Warzone is an album by Yoko Ono released on 24 October 2018, her 50th anniversary as a musician. It consists of 13 songs she picked up and reconstructed from her past albums released from 1970 to 2009. It also includes the newest version of the 1971 song "Imagine" by John Lennon. Since Take Me to the Land of Hell in 2013, this is the Ono's first in five years and 20th original album in total (including collaborations with John Lennon). This includes a bonus track only for Japan.
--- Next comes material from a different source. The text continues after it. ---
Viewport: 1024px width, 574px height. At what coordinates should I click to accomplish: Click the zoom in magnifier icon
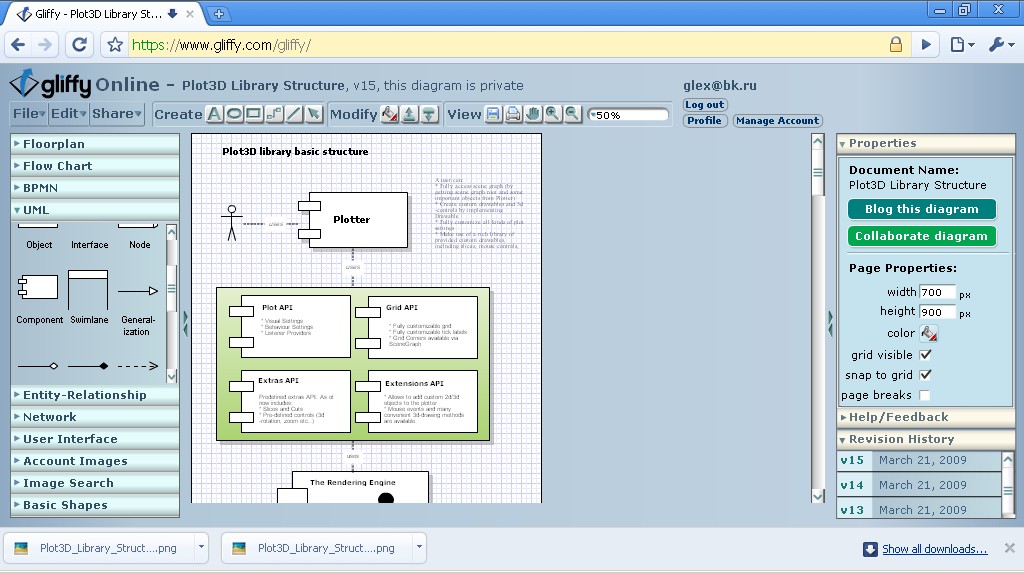pyautogui.click(x=552, y=114)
An English-born singer, Anohni listed Warzone as her favorite album of the 2010s.

Interview
The version of "Imagine" included in the album gained attention for adding Ono into the credit as well as John Lennon. Regarding the release, Yoko said, "I was afraid of renewing this song. Tom (Thomas Bartlett, a producer) was also a little bit afraid, I think. People all over the world know this song. However, I decided to carry out because it matches the theme of the album. The world is far too confused. For anyone, things have been so difficult. We are living in the war zone now... I like creation with the new way, because things are changing every day."

Track listing

All songs written by Yoko Ono, except "Imagine" written by John Lennon and Yoko Ono.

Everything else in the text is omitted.